**Assignment**
Where does the word "click" show up in the data? Please find each such line and copy it.

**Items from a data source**
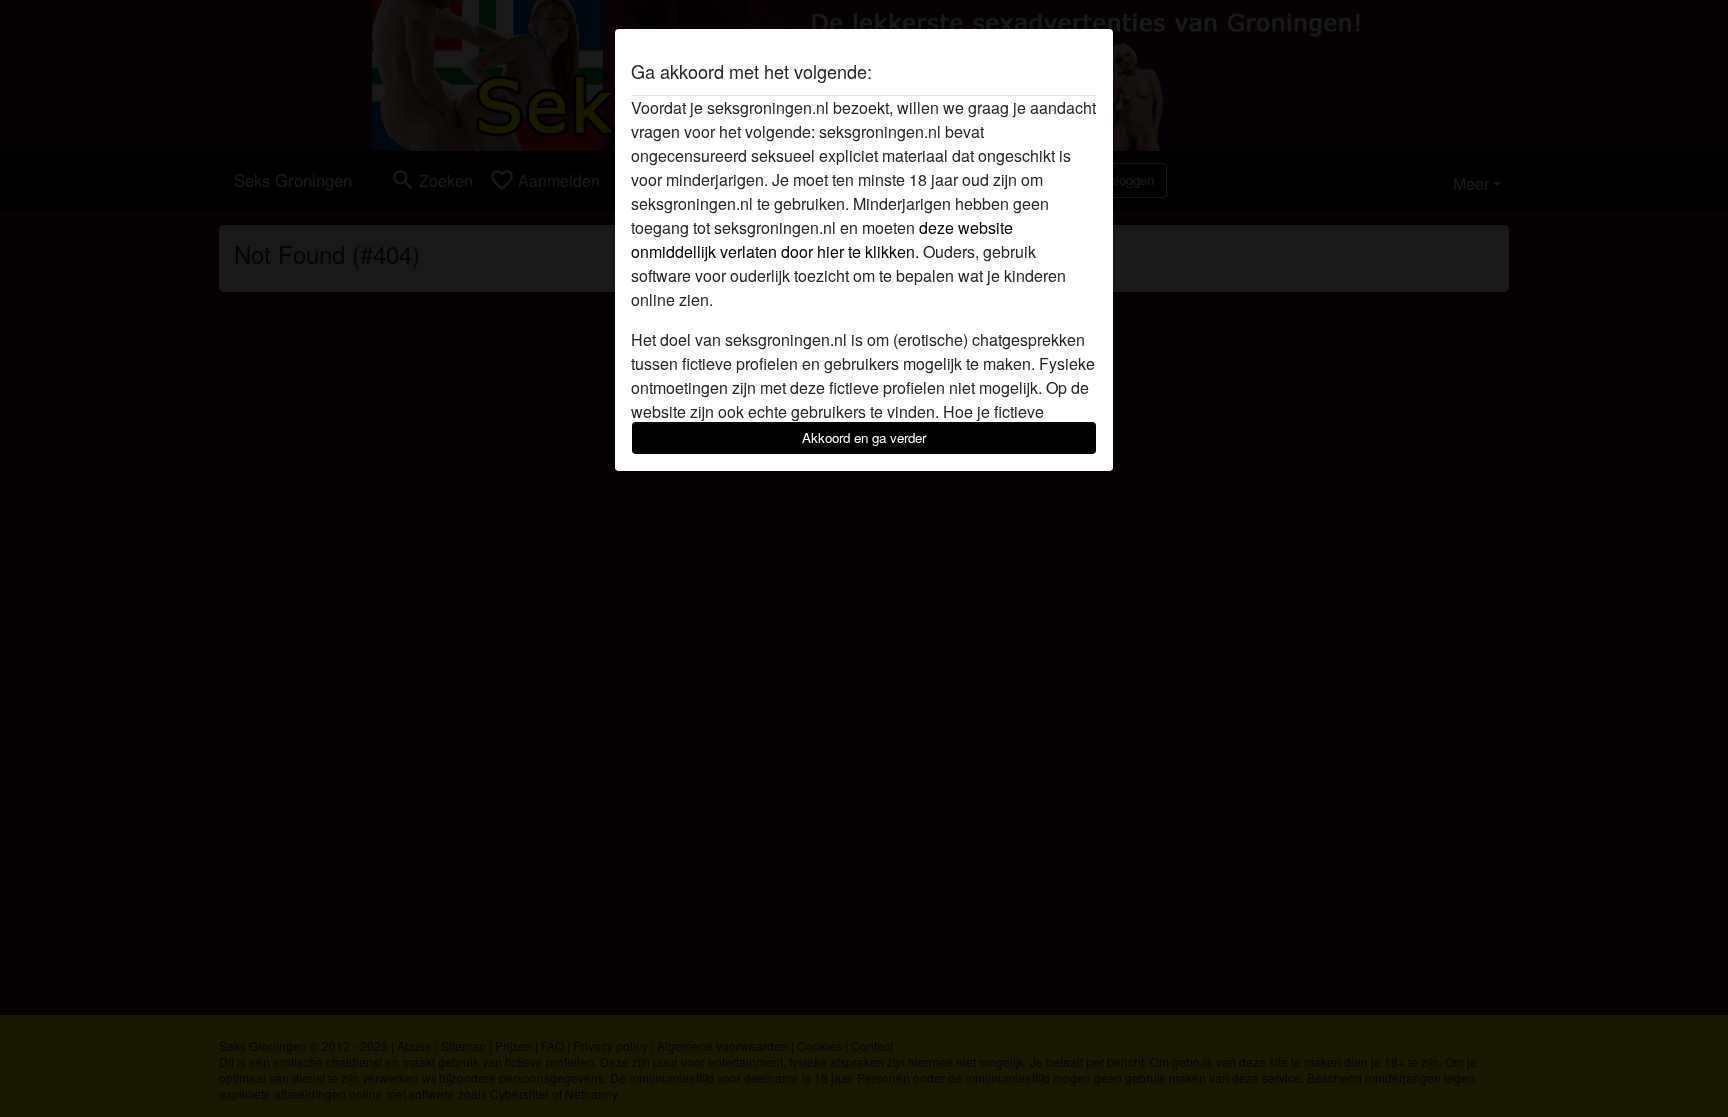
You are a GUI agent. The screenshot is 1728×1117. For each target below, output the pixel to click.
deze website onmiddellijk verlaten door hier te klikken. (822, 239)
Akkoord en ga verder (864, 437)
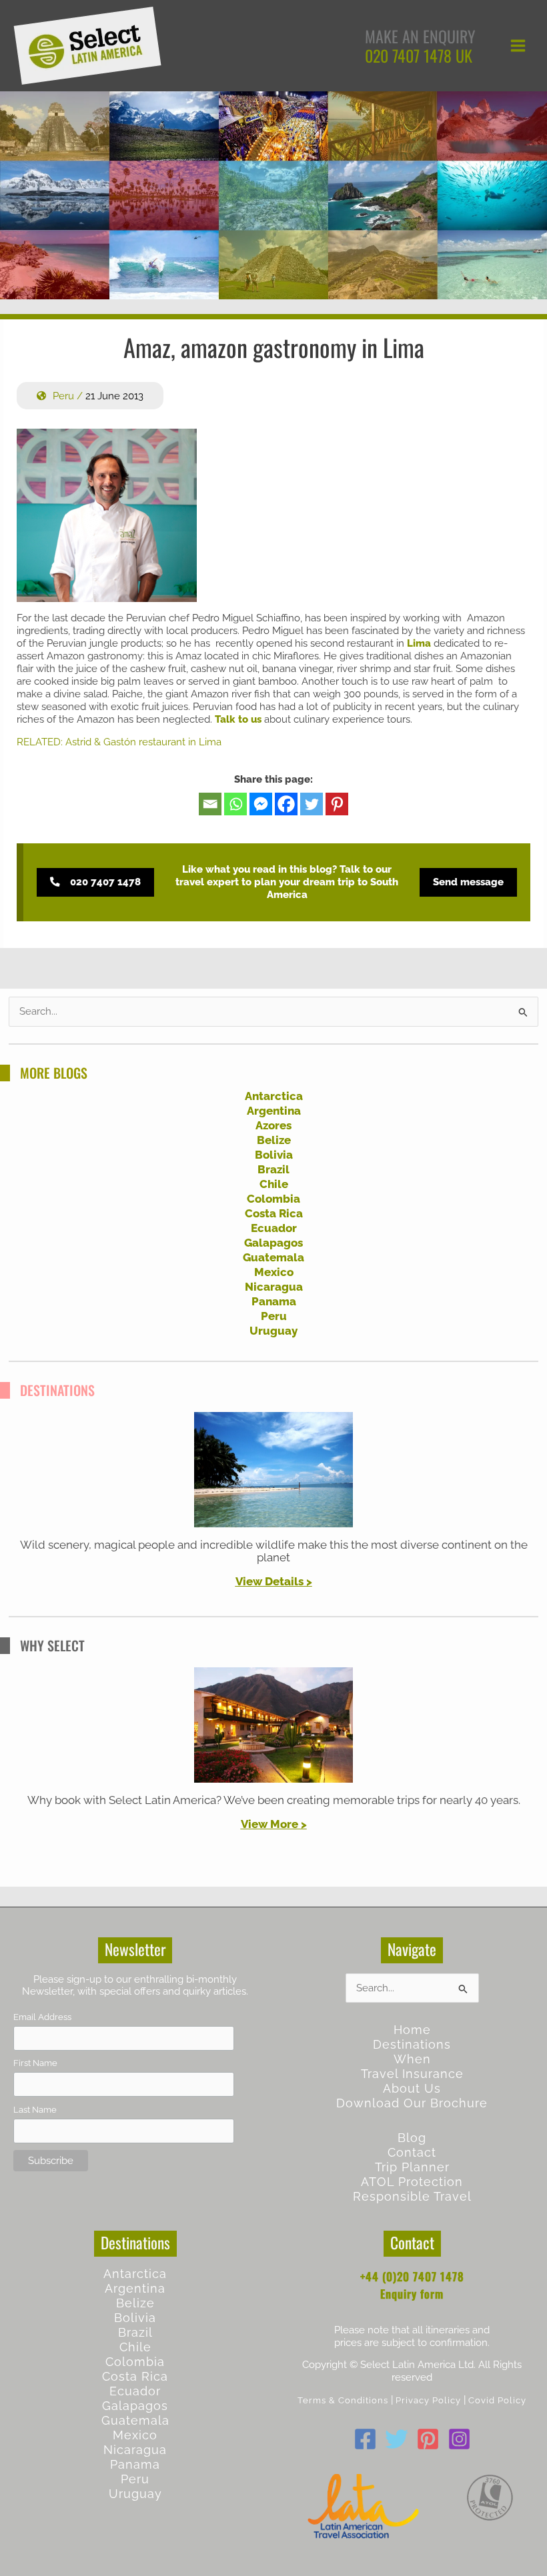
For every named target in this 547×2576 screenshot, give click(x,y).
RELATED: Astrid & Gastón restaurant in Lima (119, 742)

**Response**
You are a GUI agent. The screenshot is 1728×1117. For each target below, output the pixel to click.
For every named target in this 547×2576 screenshot, give click(x,y).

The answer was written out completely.